Feedback suppression

Vicente González Ruiz & Savins Puertas Martín & Juan José Moreno Riado

February 21, 2026

In this milestone, we’ll solve the problem generated by the recording of the signal emitted by our speakers that is captured by our microphone, generating an unpleasant feedback that difficults our conversation (using InterCom). First, we’ll formalize the problem and then we will explore different solutions, with varying effectiveness and computational requirements.

1 The problem

One of the first problems we encounter with the use of the buffer.py module1 is that, if we don’t use headphones, the sound that comes out of our PC’s (loud)speaker some time later reaches our mic(rophone), and more some time later, that sound reaches our interlocutor (the “far-end” ... in the system we are the “near-end”) in the form of an echo (signal) of its own voice, which is reproduced by his/her speaker, which can be captured again (some time later) by his/her mic and sent it back to us ... and so on, generating a rather unpleasant feedback signal.
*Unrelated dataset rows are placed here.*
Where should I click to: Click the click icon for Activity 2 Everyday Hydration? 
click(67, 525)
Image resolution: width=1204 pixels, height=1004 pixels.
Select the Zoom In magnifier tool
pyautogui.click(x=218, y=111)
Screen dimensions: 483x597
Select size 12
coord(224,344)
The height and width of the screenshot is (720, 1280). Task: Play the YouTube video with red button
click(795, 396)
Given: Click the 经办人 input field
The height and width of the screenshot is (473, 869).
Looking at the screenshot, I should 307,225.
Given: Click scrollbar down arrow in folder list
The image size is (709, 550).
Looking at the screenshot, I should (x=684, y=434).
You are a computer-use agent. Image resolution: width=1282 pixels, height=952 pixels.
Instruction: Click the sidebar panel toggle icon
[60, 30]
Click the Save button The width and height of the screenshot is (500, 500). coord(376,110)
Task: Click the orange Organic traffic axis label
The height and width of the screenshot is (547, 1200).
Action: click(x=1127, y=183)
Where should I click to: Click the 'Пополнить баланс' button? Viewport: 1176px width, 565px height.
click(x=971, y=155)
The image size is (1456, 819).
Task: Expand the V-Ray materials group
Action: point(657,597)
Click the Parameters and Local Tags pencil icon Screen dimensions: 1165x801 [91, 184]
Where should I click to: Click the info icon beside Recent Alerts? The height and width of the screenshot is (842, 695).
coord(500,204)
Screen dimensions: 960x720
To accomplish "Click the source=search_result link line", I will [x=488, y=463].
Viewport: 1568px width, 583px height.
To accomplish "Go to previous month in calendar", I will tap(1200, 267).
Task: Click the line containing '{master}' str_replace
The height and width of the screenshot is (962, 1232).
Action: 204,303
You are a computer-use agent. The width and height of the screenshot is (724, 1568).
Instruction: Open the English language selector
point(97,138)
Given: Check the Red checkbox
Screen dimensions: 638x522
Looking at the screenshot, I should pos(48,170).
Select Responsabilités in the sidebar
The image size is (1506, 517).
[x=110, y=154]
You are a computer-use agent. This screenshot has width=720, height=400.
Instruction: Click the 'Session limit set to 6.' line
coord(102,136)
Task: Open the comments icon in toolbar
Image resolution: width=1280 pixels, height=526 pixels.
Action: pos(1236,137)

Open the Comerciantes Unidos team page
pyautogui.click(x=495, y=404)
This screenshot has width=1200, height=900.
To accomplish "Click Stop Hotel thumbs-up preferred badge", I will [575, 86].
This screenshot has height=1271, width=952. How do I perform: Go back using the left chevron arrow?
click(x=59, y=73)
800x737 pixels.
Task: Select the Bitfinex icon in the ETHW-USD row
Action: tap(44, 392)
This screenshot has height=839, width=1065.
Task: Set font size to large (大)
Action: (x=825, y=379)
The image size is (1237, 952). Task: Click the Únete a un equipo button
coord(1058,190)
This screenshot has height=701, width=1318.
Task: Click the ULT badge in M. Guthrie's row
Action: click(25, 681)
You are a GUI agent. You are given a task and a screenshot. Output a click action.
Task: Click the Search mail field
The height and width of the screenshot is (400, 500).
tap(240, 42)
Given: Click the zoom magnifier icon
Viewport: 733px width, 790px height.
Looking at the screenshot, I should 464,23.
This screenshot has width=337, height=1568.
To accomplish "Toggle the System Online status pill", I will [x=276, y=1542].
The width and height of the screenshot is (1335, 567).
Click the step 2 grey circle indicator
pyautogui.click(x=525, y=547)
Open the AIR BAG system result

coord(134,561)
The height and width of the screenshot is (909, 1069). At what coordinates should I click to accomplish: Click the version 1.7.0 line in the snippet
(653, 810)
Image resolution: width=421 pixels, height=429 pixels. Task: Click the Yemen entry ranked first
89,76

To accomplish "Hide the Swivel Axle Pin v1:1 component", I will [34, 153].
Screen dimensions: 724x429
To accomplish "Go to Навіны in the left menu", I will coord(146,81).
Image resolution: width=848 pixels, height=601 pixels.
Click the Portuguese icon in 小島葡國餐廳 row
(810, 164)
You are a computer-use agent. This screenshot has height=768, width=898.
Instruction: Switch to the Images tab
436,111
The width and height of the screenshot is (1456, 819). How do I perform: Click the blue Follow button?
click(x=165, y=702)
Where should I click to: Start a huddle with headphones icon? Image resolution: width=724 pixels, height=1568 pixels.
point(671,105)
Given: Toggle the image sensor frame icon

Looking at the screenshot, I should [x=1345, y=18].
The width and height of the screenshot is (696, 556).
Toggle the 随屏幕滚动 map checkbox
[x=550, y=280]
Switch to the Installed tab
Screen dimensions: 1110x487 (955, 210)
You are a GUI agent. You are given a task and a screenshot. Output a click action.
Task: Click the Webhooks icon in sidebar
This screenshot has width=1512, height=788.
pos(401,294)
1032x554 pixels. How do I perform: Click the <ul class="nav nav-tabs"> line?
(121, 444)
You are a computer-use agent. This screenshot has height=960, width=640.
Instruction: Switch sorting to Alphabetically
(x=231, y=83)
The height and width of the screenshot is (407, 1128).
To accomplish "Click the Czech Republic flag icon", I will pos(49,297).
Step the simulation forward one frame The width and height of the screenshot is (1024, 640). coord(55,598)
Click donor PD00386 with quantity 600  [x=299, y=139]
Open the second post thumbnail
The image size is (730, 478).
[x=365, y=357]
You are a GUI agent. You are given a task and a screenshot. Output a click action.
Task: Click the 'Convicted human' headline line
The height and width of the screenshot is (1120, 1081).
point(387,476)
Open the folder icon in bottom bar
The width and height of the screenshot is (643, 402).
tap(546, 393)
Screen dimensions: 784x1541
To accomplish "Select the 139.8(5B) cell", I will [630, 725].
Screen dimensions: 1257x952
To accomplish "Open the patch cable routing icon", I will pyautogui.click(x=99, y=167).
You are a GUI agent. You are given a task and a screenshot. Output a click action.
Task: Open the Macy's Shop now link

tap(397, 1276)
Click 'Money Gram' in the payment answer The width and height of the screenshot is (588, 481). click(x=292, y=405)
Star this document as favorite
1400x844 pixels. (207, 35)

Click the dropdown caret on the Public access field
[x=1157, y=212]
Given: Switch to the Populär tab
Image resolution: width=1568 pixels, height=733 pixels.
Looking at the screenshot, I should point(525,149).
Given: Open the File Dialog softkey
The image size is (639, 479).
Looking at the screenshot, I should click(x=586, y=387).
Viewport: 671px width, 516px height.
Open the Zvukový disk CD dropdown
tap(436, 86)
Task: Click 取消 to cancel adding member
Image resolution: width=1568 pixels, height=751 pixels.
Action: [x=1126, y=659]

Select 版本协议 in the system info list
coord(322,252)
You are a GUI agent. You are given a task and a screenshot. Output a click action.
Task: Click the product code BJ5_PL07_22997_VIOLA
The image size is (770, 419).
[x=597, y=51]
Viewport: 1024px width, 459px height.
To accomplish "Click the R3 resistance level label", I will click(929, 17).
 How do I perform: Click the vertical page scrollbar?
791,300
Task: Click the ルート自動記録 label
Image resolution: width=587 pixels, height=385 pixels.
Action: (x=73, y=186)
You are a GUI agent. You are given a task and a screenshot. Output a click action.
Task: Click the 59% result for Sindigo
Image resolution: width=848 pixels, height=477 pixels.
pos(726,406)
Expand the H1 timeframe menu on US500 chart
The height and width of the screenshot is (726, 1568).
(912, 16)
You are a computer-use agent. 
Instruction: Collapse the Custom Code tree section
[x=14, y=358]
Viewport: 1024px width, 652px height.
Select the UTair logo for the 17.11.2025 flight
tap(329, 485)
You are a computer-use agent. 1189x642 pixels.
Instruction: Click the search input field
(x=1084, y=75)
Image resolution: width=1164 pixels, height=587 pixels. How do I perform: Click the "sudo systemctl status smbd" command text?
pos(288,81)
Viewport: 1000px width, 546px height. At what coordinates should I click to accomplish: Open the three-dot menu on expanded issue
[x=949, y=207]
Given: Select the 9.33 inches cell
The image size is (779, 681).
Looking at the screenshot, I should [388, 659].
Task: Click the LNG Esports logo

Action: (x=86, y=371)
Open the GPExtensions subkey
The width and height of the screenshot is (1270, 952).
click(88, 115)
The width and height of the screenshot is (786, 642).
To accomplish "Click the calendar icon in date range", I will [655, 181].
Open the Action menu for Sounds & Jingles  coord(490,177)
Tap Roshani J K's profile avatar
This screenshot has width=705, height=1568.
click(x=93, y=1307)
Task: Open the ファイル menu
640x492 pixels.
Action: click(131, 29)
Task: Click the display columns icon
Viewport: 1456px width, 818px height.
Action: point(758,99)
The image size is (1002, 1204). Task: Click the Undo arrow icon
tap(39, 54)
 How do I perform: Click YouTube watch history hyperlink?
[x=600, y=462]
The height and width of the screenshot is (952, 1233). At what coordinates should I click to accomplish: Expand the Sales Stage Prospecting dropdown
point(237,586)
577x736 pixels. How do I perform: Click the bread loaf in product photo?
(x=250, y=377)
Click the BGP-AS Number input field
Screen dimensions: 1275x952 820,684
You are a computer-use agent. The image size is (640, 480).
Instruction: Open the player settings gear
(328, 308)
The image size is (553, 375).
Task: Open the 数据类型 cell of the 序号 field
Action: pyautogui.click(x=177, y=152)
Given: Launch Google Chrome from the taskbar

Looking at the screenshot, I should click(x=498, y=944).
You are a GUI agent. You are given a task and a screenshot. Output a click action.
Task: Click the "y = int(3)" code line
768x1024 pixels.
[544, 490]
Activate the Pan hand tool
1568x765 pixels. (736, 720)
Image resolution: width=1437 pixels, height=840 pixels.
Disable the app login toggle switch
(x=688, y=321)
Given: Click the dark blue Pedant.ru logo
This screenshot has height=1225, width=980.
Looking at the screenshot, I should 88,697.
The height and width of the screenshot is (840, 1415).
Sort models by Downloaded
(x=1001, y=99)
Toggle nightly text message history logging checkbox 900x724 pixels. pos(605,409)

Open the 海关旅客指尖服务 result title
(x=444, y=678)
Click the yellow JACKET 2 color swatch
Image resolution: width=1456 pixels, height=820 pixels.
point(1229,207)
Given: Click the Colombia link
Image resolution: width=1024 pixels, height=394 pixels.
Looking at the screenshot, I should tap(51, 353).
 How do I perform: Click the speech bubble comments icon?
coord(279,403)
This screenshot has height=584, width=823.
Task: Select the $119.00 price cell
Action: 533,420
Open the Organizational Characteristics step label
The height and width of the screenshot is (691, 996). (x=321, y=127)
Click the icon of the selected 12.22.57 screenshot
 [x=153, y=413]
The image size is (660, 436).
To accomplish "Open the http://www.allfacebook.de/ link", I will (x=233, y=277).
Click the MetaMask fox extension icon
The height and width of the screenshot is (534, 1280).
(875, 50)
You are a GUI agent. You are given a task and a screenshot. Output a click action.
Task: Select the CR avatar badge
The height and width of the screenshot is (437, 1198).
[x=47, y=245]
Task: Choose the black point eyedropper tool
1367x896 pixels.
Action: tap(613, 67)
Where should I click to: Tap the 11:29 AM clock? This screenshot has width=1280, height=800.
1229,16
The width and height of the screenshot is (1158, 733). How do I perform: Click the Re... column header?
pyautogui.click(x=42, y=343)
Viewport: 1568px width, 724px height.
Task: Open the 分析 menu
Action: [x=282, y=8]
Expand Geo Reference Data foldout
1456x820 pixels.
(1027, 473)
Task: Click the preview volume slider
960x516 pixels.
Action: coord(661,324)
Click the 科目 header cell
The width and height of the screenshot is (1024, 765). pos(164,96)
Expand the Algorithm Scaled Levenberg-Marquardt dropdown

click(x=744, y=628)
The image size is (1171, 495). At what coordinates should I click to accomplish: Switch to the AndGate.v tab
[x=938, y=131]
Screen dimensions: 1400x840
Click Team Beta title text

To formalize the problem, let’s define:

  1. \(s\) the (analog) signal played by our speaker and that reaches our mic,
  2. \(n\) the signal emited by the near-end person (that’s me) that reaches my mic2, and
  3. \(m\) the (mixed) signal recorded by my microphone.

In this situation, we have that

\begin{equation} m(t) = n(t) + s(t), \label {eq:echo_problem} \end{equation}

where \(m(t)\) is the analog audio signal that makes the membrane of our microphone oscillate.

Our problem here is to minimize the energy of \(s(t)\), i.e., to make

\begin{equation} s(t) = 0. \end{equation}

2 The trivial (and most efective) solution

Use a headset. In this case,

\begin{equation} m(t) \approx n(t) \label {eq:headset_solution} \end{equation}

because \(s(t)\approx 0\).

3 The trivial (but unpractical) solution

Decrease the gain of the amplifier of your speaker to do (the energy of) \(s(t)\) as small as possible. Unfortunately, this also decreases the volume of the far-end signal (the voice of our interlocutor) :-/

4 The “simplest” (but ineffective) solution

Lets \(\mathbf m\) the digital version of \(m(t)\), and \({\mathbf m}[t]\) it’s \(t\)-th sample3. In this solution, we send

\begin{equation} \tilde {\mathbf n}[t] = {\mathbf m}[t] - a{\mathbf s}[t-d], \label {eq:simplest} \end{equation}

where \(a\) is an attenuation (scalar) value, and \(d\) represents the delay4 (measured in sample-times) required to propagate the sound waves from our speaker to our mic. We define

\begin{equation} \hat {\mathbf s}[t] = a{\mathbf s}[t-d] \label {eq:minimal_filter} \end{equation}

as the estimated5 feedback signal that reaches our microphone at the same instant of time that the sample \({\mathbf n}[t]\) would have been captured in the ausence of the feedback.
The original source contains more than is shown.